Hal went to the airport and showed the telegram to his pilot friend, Ben Bolt.
‘The best place to find those animals’, said Ben, ‘is down in that wonderful country called the Valley of Ten Thousand Smokes.’
‘I’ve heard of it,’ said Hal. ‘That’s where one of the volcanoes exploded and sent clouds of smoke and gas around the world.’
‘One of the two biggest eruptions in all history,’ said Ben. ‘The other was Krakatoa.’

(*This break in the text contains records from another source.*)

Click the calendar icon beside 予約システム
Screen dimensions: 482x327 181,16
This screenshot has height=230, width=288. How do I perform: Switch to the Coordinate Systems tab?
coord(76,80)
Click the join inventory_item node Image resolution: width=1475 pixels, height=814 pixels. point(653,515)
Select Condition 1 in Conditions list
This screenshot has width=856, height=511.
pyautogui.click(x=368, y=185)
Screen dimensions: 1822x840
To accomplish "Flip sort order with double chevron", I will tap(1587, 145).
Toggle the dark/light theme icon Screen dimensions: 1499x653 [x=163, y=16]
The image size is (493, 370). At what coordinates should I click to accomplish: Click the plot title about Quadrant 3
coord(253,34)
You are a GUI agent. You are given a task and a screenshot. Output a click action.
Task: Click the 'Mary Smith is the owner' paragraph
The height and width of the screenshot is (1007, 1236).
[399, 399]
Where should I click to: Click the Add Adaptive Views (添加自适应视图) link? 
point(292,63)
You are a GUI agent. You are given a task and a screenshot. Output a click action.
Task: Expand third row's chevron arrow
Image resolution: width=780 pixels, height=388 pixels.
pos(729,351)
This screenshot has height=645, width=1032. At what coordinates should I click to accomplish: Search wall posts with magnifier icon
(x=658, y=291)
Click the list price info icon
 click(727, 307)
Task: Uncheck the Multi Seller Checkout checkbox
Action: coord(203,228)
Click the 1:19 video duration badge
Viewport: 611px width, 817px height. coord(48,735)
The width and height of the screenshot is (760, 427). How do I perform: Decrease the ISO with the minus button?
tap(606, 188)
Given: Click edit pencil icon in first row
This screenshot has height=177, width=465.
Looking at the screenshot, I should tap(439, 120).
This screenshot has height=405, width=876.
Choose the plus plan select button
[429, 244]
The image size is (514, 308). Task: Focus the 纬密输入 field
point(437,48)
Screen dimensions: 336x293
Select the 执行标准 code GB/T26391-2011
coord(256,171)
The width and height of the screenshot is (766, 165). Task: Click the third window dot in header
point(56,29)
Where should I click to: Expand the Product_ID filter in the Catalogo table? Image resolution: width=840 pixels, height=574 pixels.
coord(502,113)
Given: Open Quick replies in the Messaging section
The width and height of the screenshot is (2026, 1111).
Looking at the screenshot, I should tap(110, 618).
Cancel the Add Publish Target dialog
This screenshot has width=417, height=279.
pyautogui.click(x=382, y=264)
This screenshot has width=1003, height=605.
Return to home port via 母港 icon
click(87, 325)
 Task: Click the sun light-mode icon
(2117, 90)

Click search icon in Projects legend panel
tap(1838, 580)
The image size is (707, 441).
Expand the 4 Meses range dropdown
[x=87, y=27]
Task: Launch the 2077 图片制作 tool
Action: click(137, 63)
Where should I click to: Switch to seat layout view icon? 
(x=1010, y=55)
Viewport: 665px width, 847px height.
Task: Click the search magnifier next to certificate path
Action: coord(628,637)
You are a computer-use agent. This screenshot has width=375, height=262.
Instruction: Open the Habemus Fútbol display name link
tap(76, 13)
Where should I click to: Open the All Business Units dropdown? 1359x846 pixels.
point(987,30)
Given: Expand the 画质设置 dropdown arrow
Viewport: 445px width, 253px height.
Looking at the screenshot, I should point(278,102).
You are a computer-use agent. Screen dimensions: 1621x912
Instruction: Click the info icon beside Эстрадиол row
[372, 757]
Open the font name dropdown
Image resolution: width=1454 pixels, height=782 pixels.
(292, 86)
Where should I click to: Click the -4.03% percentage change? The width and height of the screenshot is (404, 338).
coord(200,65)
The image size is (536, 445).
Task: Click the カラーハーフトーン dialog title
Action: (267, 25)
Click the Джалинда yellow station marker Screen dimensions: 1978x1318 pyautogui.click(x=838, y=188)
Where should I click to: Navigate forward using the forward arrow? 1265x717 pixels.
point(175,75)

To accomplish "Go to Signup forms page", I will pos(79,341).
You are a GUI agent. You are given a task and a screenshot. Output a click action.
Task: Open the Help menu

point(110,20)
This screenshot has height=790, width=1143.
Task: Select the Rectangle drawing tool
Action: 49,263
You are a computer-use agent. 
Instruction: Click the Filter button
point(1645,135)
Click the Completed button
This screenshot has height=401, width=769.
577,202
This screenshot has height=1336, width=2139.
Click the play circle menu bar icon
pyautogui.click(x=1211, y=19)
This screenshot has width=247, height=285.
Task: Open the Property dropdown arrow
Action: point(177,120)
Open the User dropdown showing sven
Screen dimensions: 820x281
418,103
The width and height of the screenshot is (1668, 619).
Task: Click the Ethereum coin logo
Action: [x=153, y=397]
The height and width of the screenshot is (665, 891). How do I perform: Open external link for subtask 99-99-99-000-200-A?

‘But isn’t it still dangerous there?’
‘Perhaps. But danger never stopped you.’
‘And we can find elk there?’
‘Quite near there,’ said Ben. ‘Most of them are on Afognak Island. It’s just across the strait from the volcanoes. I can’t take you there because there’s no landing strip. But I can fly you and Nanook to the volcano country and you can get a boat across to Afognak. Almost touching that island is another called Kodiak Island and that’s where you will find the biggest and strongest bear in all creation, the Kodiak bear. How you will ever bag that ferocious monster I can’t imagine, but that’s up to you.’
‘And how about grizzlies?’
‘You’ll find them almost anywhere. Or they’ll find you. They have a grudge against all two-legged animals such as you and your brother.’
Hal said, ‘Our father wants us to get a white grizzly. I thought all grizzlies were grey.’
‘Most of them are,’ said Ben. ‘But he means the silver-tip.’
‘Just what is a silver-tip?’
‘The tip of every hair is a silvery white so it looks as if the bear is wearing a white coat. A silver-tip is a very dangerous animal. It looks beautiful, but it has a devil where its heart should be. You’d better carry a gun.’
Hal laughed. ‘I don’t think Dad would appreciate a dead grizzly.’
‘O.K. It’s your funeral,’ said Ben. ‘When will you be ready to go?’